Data on locating visible targets –
____

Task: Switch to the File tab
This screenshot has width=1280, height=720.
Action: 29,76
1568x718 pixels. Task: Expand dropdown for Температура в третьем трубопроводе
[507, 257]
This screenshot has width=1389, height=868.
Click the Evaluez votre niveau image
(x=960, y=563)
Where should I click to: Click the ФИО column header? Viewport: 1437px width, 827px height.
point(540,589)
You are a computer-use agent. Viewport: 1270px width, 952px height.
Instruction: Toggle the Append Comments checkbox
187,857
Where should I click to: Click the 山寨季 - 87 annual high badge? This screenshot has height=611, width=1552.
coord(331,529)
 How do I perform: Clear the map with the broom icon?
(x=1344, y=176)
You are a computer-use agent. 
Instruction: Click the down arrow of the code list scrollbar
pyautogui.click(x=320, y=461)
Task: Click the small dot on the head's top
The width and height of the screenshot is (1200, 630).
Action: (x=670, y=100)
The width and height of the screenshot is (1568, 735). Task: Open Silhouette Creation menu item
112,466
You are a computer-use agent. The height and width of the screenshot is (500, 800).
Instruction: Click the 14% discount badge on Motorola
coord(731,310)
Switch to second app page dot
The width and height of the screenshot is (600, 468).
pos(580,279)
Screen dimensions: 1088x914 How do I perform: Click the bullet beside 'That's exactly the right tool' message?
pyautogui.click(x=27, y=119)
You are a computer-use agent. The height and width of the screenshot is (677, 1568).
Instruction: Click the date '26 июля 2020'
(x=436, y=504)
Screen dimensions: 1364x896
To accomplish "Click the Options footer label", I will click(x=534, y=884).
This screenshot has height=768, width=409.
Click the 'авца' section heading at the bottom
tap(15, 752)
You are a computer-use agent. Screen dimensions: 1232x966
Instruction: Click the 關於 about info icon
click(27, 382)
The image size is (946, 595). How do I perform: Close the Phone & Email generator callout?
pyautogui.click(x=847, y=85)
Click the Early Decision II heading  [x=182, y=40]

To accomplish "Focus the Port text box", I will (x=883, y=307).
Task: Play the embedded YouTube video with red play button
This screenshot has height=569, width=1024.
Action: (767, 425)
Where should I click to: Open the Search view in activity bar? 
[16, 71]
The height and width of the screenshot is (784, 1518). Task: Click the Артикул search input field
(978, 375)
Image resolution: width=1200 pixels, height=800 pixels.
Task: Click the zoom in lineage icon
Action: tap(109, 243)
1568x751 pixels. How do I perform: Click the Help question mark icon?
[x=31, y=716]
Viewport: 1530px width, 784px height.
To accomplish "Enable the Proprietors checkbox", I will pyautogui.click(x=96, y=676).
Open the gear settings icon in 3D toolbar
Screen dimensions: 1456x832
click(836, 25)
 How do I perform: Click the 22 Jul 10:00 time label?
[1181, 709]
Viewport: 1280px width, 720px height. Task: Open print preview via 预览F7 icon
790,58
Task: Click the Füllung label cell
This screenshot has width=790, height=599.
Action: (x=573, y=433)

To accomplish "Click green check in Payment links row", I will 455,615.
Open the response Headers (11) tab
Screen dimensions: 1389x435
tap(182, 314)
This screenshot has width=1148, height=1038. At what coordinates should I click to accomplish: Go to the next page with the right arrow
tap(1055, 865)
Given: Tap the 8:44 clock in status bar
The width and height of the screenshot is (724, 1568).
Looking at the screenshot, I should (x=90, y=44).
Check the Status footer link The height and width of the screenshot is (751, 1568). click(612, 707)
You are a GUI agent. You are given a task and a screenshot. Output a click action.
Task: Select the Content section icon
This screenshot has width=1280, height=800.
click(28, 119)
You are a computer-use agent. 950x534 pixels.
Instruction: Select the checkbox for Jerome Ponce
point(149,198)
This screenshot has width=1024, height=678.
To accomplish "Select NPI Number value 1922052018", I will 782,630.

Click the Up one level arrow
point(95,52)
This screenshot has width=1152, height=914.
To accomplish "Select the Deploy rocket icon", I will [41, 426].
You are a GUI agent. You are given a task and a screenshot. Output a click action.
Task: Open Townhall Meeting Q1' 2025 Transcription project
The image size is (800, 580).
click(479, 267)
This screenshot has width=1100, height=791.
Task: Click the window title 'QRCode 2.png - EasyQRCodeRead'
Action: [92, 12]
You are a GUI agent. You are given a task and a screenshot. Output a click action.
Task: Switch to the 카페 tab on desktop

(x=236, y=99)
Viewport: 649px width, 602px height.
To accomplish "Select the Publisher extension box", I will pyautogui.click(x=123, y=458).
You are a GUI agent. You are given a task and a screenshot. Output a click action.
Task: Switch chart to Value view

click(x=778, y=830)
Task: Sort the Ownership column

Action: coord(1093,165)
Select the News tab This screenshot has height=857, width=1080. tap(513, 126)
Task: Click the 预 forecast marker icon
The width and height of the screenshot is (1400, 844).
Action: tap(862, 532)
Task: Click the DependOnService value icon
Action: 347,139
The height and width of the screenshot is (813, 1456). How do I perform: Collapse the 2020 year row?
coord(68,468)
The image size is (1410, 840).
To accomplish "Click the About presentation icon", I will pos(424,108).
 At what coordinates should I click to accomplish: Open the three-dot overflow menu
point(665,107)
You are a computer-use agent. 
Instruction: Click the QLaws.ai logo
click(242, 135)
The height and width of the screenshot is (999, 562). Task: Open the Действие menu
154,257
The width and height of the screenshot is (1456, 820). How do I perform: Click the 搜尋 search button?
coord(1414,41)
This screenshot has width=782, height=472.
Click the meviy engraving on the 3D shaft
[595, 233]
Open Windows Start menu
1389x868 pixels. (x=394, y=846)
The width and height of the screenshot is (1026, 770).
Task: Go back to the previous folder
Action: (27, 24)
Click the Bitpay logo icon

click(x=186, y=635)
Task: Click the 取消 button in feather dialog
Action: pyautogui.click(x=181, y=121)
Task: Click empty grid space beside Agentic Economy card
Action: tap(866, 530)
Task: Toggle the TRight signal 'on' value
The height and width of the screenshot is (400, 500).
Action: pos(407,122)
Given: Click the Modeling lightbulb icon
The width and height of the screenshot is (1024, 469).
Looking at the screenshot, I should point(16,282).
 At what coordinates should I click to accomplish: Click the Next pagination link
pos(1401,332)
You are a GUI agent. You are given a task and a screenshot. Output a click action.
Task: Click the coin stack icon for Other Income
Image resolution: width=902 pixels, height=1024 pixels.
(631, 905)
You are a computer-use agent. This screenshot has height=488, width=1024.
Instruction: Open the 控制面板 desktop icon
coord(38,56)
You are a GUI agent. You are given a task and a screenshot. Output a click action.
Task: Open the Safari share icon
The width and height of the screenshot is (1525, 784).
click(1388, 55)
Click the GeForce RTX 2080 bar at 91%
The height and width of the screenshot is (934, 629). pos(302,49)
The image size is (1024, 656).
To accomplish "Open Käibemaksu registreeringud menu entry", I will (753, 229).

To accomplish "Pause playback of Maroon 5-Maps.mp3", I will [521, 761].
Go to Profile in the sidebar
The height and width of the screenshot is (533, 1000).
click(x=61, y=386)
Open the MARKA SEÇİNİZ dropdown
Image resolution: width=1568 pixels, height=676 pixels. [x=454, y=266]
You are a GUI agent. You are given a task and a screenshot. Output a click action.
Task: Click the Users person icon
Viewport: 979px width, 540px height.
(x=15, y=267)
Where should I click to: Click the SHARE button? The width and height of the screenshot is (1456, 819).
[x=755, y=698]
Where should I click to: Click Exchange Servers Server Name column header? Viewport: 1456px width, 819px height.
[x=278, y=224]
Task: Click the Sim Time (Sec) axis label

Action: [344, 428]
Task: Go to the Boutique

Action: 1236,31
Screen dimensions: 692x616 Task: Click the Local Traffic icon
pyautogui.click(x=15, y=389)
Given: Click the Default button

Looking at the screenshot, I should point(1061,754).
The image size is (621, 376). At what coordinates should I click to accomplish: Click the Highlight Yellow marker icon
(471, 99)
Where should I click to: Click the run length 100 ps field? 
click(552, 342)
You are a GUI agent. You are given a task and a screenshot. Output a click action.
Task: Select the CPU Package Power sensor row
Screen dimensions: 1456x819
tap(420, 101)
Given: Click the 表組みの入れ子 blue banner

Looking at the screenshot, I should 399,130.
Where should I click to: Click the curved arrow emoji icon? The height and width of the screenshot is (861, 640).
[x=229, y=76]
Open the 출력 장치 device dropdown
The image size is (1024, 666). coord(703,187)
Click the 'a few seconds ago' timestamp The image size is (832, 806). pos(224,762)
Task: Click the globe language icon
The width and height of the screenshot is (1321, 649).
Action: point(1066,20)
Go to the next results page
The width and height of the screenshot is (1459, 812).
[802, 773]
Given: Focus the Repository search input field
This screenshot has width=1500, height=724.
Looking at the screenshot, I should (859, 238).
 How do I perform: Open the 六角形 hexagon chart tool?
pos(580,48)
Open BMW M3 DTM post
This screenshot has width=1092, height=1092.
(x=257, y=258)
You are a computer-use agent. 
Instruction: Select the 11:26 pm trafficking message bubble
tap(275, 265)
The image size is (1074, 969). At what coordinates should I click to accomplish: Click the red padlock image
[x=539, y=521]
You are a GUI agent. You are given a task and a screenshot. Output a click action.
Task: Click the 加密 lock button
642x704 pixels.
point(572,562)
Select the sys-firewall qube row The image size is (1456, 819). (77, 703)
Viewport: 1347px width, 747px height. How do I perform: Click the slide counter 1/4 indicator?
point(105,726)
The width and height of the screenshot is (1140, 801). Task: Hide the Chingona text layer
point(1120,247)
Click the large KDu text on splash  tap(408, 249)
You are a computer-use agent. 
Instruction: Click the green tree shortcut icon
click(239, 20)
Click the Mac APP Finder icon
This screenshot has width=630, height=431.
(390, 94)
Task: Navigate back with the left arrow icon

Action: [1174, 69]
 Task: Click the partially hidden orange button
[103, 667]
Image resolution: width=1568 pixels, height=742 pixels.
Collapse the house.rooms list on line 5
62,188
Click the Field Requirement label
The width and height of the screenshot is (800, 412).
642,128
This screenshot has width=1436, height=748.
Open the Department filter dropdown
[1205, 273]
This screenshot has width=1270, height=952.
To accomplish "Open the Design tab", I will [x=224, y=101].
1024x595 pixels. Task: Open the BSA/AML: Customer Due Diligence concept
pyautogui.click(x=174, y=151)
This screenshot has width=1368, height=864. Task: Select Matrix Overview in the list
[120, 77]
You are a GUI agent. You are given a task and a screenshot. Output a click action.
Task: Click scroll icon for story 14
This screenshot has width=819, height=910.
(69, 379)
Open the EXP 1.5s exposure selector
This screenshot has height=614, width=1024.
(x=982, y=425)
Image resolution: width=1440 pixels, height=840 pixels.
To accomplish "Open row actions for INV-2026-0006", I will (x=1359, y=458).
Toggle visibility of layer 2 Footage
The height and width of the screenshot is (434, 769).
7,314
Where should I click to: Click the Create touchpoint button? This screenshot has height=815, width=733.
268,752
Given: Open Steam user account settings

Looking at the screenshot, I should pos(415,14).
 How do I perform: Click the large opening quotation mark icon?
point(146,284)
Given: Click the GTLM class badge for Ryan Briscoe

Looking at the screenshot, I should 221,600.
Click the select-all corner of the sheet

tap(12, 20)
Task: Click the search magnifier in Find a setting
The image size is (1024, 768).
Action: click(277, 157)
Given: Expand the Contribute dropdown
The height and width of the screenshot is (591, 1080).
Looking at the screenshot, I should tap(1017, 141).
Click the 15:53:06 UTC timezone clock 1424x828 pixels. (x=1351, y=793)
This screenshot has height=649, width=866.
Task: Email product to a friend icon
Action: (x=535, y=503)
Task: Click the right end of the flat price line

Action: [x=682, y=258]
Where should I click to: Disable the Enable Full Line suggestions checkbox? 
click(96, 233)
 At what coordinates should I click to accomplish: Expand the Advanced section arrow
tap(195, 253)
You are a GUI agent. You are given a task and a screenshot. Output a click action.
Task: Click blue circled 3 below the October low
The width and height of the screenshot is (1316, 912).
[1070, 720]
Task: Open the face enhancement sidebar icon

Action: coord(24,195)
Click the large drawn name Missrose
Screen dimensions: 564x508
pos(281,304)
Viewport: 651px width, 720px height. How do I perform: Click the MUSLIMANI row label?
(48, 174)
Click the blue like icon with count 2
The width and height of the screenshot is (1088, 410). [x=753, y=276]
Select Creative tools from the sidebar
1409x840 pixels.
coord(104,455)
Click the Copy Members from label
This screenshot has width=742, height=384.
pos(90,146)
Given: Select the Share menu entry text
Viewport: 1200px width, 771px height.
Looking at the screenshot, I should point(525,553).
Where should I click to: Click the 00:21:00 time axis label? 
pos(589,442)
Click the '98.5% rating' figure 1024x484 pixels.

____

Write out the records again, beginning at the line that has "Task: Click the Sim Time (Sec) axis label" and stopping after the line that has "pyautogui.click(x=15, y=389)", but swap "Boutique" for "Shop" and leave everything else unchanged.

Correct response –
Task: Click the Sim Time (Sec) axis label

Action: [344, 428]
Task: Go to the Shop

Action: 1236,31
Screen dimensions: 692x616 Task: Click the Local Traffic icon
pyautogui.click(x=15, y=389)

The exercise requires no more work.